* [Instruction]: Please rewrite the material below, replacing "click action" with "tap action" and keeping everything else unchanged. Leave the pictures out of your answer.

* [Input data]:
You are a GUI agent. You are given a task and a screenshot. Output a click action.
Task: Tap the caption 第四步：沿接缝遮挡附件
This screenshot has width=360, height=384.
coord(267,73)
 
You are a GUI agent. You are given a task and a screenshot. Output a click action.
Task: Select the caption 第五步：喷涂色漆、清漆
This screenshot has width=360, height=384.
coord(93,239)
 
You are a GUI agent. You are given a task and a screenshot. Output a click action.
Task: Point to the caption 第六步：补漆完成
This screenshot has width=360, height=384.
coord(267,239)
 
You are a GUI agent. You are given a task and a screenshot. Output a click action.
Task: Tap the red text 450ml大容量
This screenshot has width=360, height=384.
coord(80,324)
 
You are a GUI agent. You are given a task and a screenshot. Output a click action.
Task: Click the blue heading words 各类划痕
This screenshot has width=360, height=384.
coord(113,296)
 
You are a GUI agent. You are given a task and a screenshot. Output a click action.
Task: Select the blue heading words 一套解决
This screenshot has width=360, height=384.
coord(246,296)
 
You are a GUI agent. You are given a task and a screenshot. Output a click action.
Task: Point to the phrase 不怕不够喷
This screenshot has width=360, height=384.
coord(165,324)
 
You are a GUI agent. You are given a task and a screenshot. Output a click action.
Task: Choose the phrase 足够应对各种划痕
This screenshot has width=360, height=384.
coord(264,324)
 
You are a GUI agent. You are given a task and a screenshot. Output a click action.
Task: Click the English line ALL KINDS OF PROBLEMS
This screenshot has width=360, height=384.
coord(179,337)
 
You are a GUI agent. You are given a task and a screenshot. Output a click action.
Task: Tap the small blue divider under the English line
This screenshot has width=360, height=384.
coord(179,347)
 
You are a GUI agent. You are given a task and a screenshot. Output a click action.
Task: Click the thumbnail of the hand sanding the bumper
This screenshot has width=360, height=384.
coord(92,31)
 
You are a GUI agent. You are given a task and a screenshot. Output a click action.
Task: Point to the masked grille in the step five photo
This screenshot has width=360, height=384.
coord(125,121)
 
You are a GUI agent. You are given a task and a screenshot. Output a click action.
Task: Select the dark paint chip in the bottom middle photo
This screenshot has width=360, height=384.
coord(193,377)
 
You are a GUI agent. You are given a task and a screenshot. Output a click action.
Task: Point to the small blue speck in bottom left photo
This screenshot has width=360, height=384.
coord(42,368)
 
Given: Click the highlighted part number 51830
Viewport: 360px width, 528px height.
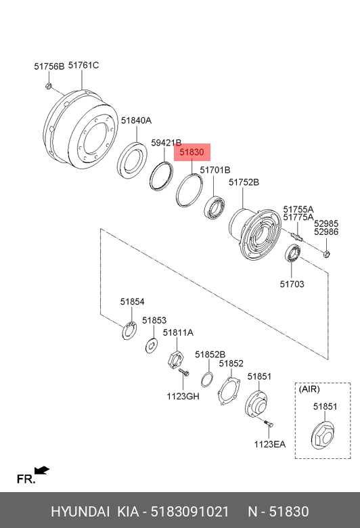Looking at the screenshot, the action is click(x=192, y=152).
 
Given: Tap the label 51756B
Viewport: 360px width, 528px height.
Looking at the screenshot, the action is click(x=49, y=66).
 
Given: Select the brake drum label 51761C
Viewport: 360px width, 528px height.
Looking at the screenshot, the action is click(x=83, y=65).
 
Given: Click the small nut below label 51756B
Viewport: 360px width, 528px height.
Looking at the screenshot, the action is click(x=49, y=86).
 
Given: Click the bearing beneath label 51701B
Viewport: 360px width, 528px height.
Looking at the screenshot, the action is click(x=215, y=206).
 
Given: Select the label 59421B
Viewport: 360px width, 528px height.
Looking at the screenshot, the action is click(x=166, y=143).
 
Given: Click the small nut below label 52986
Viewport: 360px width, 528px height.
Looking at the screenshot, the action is click(x=326, y=254).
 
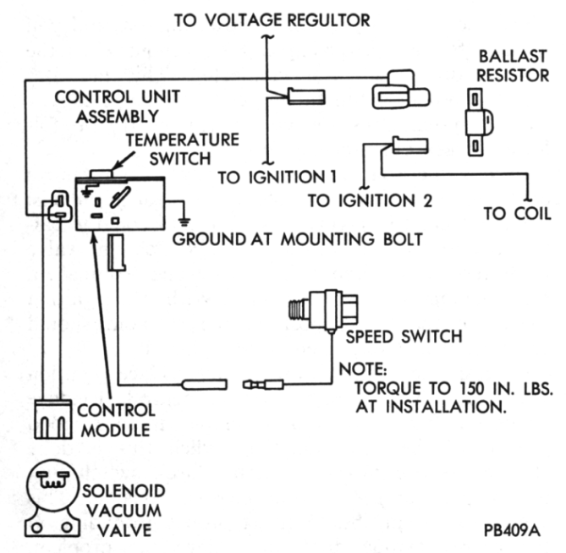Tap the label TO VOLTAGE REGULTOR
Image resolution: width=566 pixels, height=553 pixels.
(272, 19)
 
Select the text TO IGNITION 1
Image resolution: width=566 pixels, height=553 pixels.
(278, 178)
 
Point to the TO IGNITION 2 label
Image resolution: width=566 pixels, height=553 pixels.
(370, 200)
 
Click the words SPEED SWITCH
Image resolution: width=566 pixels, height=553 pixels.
(404, 337)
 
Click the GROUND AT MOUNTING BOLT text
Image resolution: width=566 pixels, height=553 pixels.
(297, 239)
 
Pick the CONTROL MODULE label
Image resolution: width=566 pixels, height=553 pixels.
(116, 419)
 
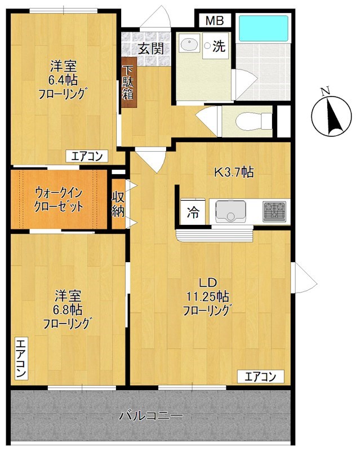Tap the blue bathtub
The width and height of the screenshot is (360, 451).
[263, 28]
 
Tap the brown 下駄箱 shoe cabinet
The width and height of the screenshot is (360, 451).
[128, 83]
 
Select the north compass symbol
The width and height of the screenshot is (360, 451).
[331, 115]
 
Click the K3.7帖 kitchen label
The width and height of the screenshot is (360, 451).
[232, 173]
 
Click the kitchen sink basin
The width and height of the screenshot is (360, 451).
[231, 211]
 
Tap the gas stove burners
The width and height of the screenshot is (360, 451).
[275, 211]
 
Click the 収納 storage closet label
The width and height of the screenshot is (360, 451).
[118, 204]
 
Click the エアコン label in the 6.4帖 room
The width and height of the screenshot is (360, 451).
[86, 157]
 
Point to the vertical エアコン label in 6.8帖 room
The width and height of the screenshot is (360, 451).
[20, 359]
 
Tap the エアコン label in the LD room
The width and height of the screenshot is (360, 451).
[260, 376]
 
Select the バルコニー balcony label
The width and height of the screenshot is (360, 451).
[150, 417]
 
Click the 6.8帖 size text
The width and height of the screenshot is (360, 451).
[68, 309]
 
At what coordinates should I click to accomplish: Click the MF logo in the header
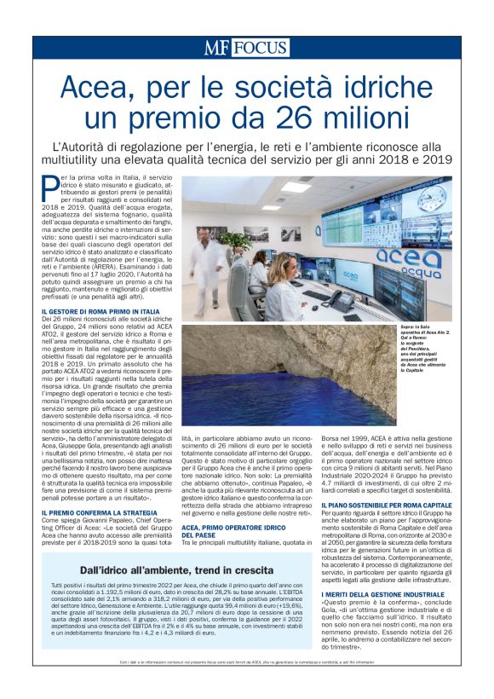(x=217, y=49)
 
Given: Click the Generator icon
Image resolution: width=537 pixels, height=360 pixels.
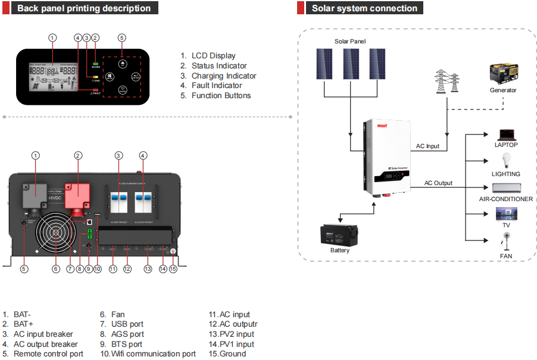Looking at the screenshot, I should (503, 74).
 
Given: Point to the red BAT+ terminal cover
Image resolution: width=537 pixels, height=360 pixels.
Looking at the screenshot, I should (78, 193).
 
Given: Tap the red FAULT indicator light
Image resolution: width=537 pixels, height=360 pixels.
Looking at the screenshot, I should (95, 89).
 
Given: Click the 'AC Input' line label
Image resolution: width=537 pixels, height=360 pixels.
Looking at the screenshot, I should (427, 146).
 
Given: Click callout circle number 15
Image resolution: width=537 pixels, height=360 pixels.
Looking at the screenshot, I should (173, 269).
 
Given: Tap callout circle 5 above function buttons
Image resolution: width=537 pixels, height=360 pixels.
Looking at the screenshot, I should (122, 37).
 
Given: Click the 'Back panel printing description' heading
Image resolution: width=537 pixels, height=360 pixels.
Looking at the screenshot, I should (83, 8).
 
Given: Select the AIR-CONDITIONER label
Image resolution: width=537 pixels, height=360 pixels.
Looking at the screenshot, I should (506, 199).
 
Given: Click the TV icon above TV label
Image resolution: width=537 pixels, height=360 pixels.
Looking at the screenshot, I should (506, 214).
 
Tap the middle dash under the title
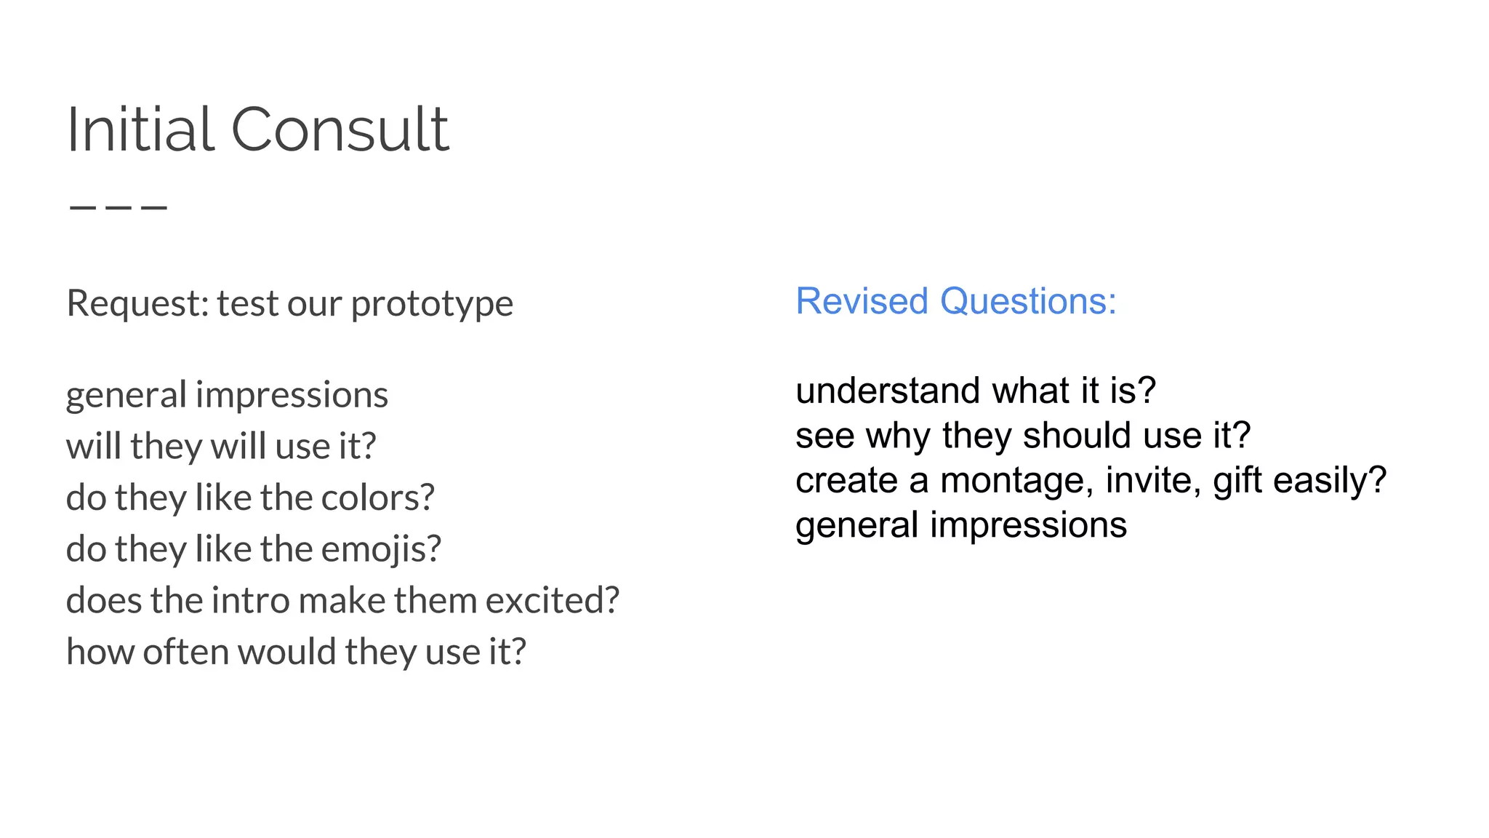119,207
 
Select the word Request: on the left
137,303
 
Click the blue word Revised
862,301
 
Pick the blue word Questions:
1028,301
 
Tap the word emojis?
381,550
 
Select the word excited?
553,601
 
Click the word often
186,652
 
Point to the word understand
888,391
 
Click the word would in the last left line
287,652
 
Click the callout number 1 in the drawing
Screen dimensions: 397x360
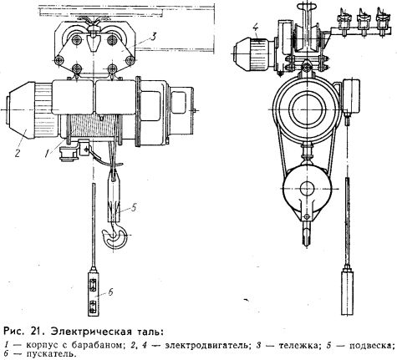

* [Exercise solution]:
You are a GUI agent. You are given a task and a screenshot. Output a tap action.
Task: Tap the caption 第四步：沿接缝遮挡附件
This screenshot has width=360, height=384.
coord(267,73)
 
You are a GUI agent. You are given a task and a screenshot. Output a tap action.
Task: Select the caption 第五步：喷涂色漆、清漆
This screenshot has width=360, height=384.
coord(93,239)
 
You are a GUI agent. You are given a task and a screenshot. Output a tap action.
Task: Point to the caption 第六步：补漆完成
This screenshot has width=360, height=384.
coord(267,239)
 
You are a GUI agent. You are given a task and a screenshot. Output a tap action.
Task: Tap the red text 450ml大容量
This screenshot has width=360, height=384.
coord(80,324)
 
You are a GUI agent. You are given a task and a screenshot. Output a tap action.
Task: Click the blue heading words 各类划痕
This screenshot has width=360, height=384.
coord(113,296)
 
You are a GUI agent. You are given a task and a screenshot. Output a tap action.
Task: Select the blue heading words 一套解决
This screenshot has width=360, height=384.
coord(246,296)
 
You are a GUI agent. You are given a task and a screenshot. Output a tap action.
Task: Point to the phrase 不怕不够喷
This screenshot has width=360, height=384.
coord(165,324)
 
You are a GUI agent. You are given a task and a screenshot. Output a tap action.
Task: Choose the phrase 足够应对各种划痕
This screenshot has width=360, height=384.
coord(264,324)
 
You are a GUI agent. You are given a task and a screenshot. Output a tap action.
Task: Click the English line ALL KINDS OF PROBLEMS
This screenshot has width=360, height=384.
coord(179,337)
 
You are a GUI agent. You are given a task and a screenshot. Output a tap action.
Task: Tap the small blue divider under the English line
This screenshot has width=360, height=384.
coord(179,347)
 
You are a GUI agent. You are given a task and a screenshot. Output a tap action.
Task: Click the thumbnail of the hand sanding the bumper
This screenshot has width=360, height=384.
coord(92,31)
 
You are a GUI agent. You are given a task and a screenshot. Output a tap action.
Task: Point to the masked grille in the step five photo
This screenshot has width=360, height=384.
coord(125,121)
 
You are a GUI agent. You are given a task and a screenshot. Output a tap action.
Task: Select the dark paint chip in the bottom middle photo
This screenshot has width=360, height=384.
coord(193,377)
 
You are a GUI agent. You are given a task and a screenshot. Output a tap action.
Task: Point to the small blue speck in bottom left photo
This screenshot has width=360, height=384.
coord(42,368)
 
Given: Click the highlighted part number 51830
Viewport: 360px width, 528px height.
Looking at the screenshot, the action is click(x=192, y=152).
 
Given: Tap the label 51756B
Viewport: 360px width, 528px height.
Looking at the screenshot, the action is click(x=49, y=66).
 
Given: Select the brake drum label 51761C
Viewport: 360px width, 528px height.
Looking at the screenshot, the action is click(x=83, y=65).
 
Given: Click the small nut below label 51756B
Viewport: 360px width, 528px height.
Looking at the screenshot, the action is click(x=49, y=86).
 
Given: Click the bearing beneath label 51701B
Viewport: 360px width, 528px height.
Looking at the screenshot, the action is click(x=215, y=206).
 
Given: Select the label 59421B
Viewport: 360px width, 528px height.
Looking at the screenshot, the action is click(x=166, y=143).
 
Given: Click the small nut below label 52986
Viewport: 360px width, 528px height.
Looking at the screenshot, the action is click(x=326, y=254).
 
Tap the label TO VOLTAGE REGULTOR
Image resolution: width=566 pixels, height=553 pixels.
(272, 19)
 
Select the text TO IGNITION 1
Image resolution: width=566 pixels, height=553 pixels.
(278, 178)
 
Point to the TO IGNITION 2 label
Image resolution: width=566 pixels, height=553 pixels.
(370, 200)
 
Click the words SPEED SWITCH
Image resolution: width=566 pixels, height=553 pixels.
(404, 337)
 
Click the GROUND AT MOUNTING BOLT text
Image resolution: width=566 pixels, height=553 pixels.
(297, 239)
 
Pick the CONTROL MODULE label
Image resolution: width=566 pixels, height=553 pixels.
(116, 419)
 
Tap the blue bathtub
The width and height of the screenshot is (360, 451).
[263, 28]
 
Tap the brown 下駄箱 shoe cabinet
The width and height of the screenshot is (360, 451).
[128, 83]
 
Select the north compass symbol
The width and height of the screenshot is (360, 451).
[331, 115]
 
Click the K3.7帖 kitchen label
The width and height of the screenshot is (360, 451).
[232, 173]
 
Click the kitchen sink basin
The width and height of the screenshot is (360, 451).
[231, 211]
 
Tap the gas stove burners
The width and height of the screenshot is (360, 451).
[275, 211]
 
Click the 収納 storage closet label
The width and height of the screenshot is (360, 451).
[118, 204]
 
Click the エアコン label in the 6.4帖 room
The width and height of the screenshot is (360, 451).
[86, 157]
 
Point to the vertical エアコン label in 6.8帖 room
The width and height of the screenshot is (360, 451).
[20, 359]
 
Tap the エアコン label in the LD room
The width and height of the screenshot is (360, 451).
[260, 376]
 
Select the バルコニー balcony label
The width and height of the screenshot is (360, 451).
[150, 417]
 
Click the 6.8帖 size text
The width and height of the screenshot is (360, 451).
[68, 309]
 
At what coordinates should I click to accomplish: Click the MF logo in the header
(x=217, y=49)
 
Given: Click the Generator icon
Image resolution: width=537 pixels, height=360 pixels.
Looking at the screenshot, I should (503, 74).
 
Given: Point to the red BAT+ terminal cover
Image resolution: width=537 pixels, height=360 pixels.
Looking at the screenshot, I should (78, 193).
 
Given: Tap the red FAULT indicator light
Image resolution: width=537 pixels, height=360 pixels.
Looking at the screenshot, I should (95, 89).
 
Given: Click the 'AC Input' line label
Image resolution: width=537 pixels, height=360 pixels.
Looking at the screenshot, I should (427, 146).
 
Given: Click callout circle number 15
Image resolution: width=537 pixels, height=360 pixels.
Looking at the screenshot, I should (173, 269).
 
Given: Tap callout circle 5 above function buttons
Image resolution: width=537 pixels, height=360 pixels.
Looking at the screenshot, I should (122, 37).
 
Given: Click the 'Back panel printing description' heading
Image resolution: width=537 pixels, height=360 pixels.
Looking at the screenshot, I should (83, 8).
 
Given: Select the AIR-CONDITIONER label
Image resolution: width=537 pixels, height=360 pixels.
Looking at the screenshot, I should (506, 199).
 
Given: Click the TV icon above TV label
Image resolution: width=537 pixels, height=360 pixels.
Looking at the screenshot, I should (506, 214).
 
Tap the middle dash under the title
119,207
 
Select the word Request: on the left
137,303
 
Click the blue word Revised
862,301
 
Pick the blue word Questions:
1028,301
 
Tap the word emojis?
381,550
 
Select the word excited?
553,601
 
Click the word often
186,652
 
Point to the word understand
888,391
 
Click the word would in the last left line
287,652
 
Click the callout number 1 in the drawing
Screen dimensions: 397x360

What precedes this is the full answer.